**Aufgabe 1:**
Gib aus dem Textauszug über das Nürnberger Spiel in Hamburg den Abschnitt wortgetreu wieder, der mit den Worten „Wer gedacht oder“ beginnt und mit „etliche hochkarätige Abschlussmöglichkeiten.“ endet.
**Aufgabe 2:**
Wie viele Torschüsse nennt der Textauszug über das Nürnberger Spiel in Hamburg?
**Aufgabe 3:**
Knüpfe an den letzten Satz des Textauszugs über das Nürnberger Spiel in Hamburg an und schreibe ihn weiter.

Wer gedacht oder gehofft hatte, dass sich die Nürnberger nach zuletzt drei Ligasiegen in Serie in die oberen Tabellenregionen würden heranpirschen können, musste eine zumindest klitzekleine Ergebnisdelle zur Kenntnis nehmen. Fränkischer Defätismus war trotzdem nicht angebracht. Die Befürchtung, der zuletzt rauschhaft aufspielende Club würde sich umgehend in einen tapsigen Deppen zurückverwandeln, war unbegründet: Derart offensivgewaltig war länger kein Team mehr in Hamburg aufgetreten. Selbst wenn die Nürnberger nur in ein, zwei Szenen etwas abgebrühter gewesen wären, wäre ein Sieg noch um zwei, drei Treffer zu niedrig ausgefallen. Oder wie es der umtriebige Spielmacher Justvan formulierte: „Wir haben so, so viele Chancen herausgespielt. Ich kann mich nicht erinnern, so was schon mal erlebt zu haben.“ In Zahlen: 18 Torschüsse, darunter etliche hochkarätige Abschlussmöglichkeiten.

**Angezeigte Daten:**
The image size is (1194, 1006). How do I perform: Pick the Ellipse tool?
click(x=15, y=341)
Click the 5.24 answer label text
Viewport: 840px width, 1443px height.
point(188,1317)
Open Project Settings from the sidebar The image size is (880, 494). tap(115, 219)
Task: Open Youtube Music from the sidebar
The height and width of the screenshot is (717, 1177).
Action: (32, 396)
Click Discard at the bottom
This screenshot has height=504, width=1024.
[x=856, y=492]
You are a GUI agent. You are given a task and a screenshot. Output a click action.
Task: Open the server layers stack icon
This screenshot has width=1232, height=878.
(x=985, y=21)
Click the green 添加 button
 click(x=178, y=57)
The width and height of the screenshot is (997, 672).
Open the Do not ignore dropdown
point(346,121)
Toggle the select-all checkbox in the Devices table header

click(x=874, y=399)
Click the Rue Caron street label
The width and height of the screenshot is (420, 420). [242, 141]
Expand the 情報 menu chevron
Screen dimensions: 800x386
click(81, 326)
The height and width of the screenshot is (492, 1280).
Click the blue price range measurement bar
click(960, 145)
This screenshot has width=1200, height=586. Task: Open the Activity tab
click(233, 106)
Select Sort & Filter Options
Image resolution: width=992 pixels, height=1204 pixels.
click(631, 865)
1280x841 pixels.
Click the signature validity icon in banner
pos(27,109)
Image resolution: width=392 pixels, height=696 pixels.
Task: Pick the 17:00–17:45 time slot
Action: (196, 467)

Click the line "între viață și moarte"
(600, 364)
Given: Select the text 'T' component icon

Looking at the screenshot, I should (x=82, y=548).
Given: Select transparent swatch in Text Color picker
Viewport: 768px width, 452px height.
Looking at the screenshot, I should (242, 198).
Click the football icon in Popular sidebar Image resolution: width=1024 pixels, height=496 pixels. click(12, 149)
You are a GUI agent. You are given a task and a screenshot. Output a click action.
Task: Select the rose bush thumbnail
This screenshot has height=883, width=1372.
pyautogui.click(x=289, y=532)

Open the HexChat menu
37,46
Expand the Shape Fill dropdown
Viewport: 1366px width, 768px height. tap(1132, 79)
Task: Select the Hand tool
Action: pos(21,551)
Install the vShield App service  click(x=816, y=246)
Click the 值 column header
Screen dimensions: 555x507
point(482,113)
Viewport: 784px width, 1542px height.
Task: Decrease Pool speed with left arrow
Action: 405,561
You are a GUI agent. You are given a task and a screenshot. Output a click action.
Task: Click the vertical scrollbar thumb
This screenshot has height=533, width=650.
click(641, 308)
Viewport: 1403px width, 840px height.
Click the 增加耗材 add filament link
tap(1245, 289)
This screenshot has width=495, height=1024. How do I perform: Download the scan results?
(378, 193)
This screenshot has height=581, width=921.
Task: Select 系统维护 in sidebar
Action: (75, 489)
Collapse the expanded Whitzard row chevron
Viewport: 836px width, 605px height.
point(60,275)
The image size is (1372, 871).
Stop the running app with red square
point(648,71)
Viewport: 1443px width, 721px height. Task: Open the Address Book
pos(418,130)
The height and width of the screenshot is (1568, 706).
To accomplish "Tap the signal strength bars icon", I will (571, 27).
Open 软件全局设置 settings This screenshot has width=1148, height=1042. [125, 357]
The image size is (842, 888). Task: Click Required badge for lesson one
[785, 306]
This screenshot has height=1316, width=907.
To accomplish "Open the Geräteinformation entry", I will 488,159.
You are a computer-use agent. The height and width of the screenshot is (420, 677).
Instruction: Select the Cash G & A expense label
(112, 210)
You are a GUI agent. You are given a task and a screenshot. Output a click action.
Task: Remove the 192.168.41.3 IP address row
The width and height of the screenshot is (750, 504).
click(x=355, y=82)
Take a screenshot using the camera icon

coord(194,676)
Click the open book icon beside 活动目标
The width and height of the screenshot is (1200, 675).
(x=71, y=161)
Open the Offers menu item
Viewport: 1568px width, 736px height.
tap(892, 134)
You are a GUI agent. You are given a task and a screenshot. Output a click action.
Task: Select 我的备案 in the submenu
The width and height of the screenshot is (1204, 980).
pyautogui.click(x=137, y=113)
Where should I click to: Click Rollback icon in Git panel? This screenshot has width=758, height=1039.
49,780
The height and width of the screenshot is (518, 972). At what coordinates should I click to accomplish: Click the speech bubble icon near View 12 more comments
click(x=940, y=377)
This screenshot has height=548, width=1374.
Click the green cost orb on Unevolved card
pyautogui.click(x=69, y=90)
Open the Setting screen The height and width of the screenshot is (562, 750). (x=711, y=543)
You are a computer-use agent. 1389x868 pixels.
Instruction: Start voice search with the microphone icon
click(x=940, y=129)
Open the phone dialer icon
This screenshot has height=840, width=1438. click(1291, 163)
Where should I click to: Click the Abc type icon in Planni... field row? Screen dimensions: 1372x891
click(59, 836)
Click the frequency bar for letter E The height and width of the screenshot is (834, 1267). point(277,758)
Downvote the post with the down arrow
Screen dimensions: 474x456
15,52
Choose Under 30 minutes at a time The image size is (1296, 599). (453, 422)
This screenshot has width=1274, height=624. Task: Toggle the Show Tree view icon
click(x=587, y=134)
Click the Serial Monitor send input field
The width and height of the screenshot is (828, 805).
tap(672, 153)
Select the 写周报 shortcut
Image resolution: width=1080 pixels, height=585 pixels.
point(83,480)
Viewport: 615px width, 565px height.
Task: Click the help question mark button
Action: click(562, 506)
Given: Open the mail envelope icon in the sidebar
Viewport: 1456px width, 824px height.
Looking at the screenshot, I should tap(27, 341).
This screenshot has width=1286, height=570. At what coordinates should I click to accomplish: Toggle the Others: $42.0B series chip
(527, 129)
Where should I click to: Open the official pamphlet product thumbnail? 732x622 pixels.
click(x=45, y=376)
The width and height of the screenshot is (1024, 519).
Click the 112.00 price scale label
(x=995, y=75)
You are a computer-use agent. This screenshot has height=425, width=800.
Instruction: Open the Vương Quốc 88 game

**Ergebnis 1:**
Wer gedacht oder gehofft hatte, dass sich die Nürnberger nach zuletzt drei Ligasiegen in Serie in die oberen Tabellenregionen würden heranpirschen können, musste eine zumindest klitzekleine Ergebnisdelle zur Kenntnis nehmen. Fränkischer Defätismus war trotzdem nicht angebracht. Die Befürchtung, der zuletzt rauschhaft aufspielende Club würde sich umgehend in einen tapsigen Deppen zurückverwandeln, war unbegründet: Derart offensivgewaltig war länger kein Team mehr in Hamburg aufgetreten. Selbst wenn die Nürnberger nur in ein, zwei Szenen etwas abgebrühter gewesen wären, wäre ein Sieg noch um zwei, drei Treffer zu niedrig ausgefallen. Oder wie es der umtriebige Spielmacher Justvan formulierte: „Wir haben so, so viele Chancen herausgespielt. Ich kann mich nicht erinnern, so was schon mal erlebt zu haben.“ In Zahlen: 18 Torschüsse, darunter etliche hochkarätige Abschlussmöglichkeiten.

**Ergebnis 2:**
18 Torschüsse.

**Ergebnis 3:**
Bereits mit seiner Startelf hatte Club-Coach Miroslav Klose eine Art Statement zur Konstanz abgegeben, im Vergleich zum knappen Pokal-Aus bei der TSG Hoffenheim unter der Woche wurde nahezu derselben Mannschaft erneut das Mandat erteilt. Lediglich Pokaltorhüter Christian Mathenia musste für Jan Reichert weichen und statt des angeschlagenen Berkay Yilmaz besetzte Danilo Soares die linke Außenbahn. Dass sich bei den Nürnbergern zuletzt ein paar sogenannte Automatismen herausgebildet haben, sah man dann unter anderem daran, wie sie immer wieder mal gefährlich ins Angriffsdrittel vordrangen.
Bereits in der dritten Minute tauchte Mahir Emreli allein vor dem Hamburger Torwart Daniel Heuer Fernandes auf, wie all jenen, die es ihm nachmachten, gingen ihm im Abschluss allerdings Ruhe und Präzision ab. In der Nachspielzeit der ersten Hälfte war es etwa zweimal Stefanos Tzimas, der zum 1:1-Ausgleich hätte treffen können. Jener Tzimas war es allerdings auch, der nach einer Viertelstunde den Ball an den Hamburger Elfadli verlor, welcher daraufhin einen Sprint bis in den Nürnberger Strafraum absolvierte und dort von Adam Karabec bedient wurde - Elfadli traf zum 1:0 ins linke Eck. Die Hamburger mussten auf Einzelaktionen ihrer Einzelkönner zurückgreifen.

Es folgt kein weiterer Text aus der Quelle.